- What is needed -
Rewrite the entries from the line containing "Click profile icon" through the end of the entries, both ends included, changing "Render menu" to "Edit menu" and leaving everything else as it is.

- Records for this exercise -

====

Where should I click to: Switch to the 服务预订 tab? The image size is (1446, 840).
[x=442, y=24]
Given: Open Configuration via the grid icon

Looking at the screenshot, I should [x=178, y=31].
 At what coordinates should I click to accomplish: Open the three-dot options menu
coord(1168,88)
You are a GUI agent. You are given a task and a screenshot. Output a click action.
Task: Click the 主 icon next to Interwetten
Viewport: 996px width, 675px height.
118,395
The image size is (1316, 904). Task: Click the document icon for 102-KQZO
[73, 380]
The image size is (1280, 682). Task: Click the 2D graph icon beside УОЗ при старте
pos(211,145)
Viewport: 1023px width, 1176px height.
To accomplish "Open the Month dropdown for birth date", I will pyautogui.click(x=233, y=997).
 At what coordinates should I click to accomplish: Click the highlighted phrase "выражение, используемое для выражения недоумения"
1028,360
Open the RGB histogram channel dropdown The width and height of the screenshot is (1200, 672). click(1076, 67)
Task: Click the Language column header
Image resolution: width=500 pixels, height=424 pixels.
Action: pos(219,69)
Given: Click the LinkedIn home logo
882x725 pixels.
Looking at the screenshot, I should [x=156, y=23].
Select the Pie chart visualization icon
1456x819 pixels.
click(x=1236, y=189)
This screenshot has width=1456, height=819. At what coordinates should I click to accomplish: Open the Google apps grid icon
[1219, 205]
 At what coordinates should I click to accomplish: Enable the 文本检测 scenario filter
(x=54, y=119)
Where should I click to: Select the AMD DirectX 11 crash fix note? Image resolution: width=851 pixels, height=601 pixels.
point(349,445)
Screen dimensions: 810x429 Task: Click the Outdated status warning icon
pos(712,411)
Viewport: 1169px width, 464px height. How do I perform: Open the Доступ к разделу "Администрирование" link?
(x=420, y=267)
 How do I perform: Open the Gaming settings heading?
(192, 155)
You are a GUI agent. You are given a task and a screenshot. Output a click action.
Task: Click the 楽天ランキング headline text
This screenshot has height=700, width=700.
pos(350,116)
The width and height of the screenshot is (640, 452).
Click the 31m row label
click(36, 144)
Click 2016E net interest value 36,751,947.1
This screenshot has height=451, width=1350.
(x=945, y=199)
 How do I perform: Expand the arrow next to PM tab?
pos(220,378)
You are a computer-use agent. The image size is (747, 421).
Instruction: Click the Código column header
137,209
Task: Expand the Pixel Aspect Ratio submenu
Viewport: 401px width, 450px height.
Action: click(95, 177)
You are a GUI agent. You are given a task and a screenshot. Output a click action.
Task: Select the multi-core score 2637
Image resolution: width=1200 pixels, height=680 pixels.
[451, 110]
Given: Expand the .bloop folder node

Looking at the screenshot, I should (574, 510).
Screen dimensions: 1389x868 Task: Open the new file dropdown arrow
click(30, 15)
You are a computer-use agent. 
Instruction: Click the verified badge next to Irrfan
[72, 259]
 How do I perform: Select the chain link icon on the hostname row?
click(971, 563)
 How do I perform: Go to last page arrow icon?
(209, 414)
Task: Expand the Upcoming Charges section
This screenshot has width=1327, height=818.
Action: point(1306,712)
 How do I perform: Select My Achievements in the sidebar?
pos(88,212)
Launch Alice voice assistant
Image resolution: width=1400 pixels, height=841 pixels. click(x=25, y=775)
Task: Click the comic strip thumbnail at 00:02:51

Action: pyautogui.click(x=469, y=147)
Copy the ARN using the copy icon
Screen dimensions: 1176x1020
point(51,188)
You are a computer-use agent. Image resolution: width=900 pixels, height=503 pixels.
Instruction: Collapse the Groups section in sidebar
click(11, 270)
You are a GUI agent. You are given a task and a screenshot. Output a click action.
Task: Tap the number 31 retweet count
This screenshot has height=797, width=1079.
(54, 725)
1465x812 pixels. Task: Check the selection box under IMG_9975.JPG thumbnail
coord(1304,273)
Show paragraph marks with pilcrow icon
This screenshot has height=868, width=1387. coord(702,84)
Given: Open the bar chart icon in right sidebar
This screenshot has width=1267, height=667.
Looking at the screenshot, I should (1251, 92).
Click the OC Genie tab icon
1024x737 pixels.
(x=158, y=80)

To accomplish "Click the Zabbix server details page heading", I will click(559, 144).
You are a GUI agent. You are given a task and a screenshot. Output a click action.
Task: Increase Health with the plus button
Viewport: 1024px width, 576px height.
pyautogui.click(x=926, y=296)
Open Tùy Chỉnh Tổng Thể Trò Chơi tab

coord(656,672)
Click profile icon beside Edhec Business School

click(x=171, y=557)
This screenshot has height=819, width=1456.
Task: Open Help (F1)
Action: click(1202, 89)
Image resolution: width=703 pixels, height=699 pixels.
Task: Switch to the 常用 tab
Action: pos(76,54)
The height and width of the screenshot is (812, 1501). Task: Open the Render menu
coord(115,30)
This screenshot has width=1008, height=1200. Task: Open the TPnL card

====

- Worked solution -
Click profile icon beside Edhec Business School

click(x=171, y=557)
This screenshot has height=819, width=1456.
Task: Open Help (F1)
Action: click(1202, 89)
Image resolution: width=703 pixels, height=699 pixels.
Task: Switch to the 常用 tab
Action: pos(76,54)
The height and width of the screenshot is (812, 1501). Task: Open the Edit menu
coord(115,30)
This screenshot has width=1008, height=1200. Task: Open the TPnL card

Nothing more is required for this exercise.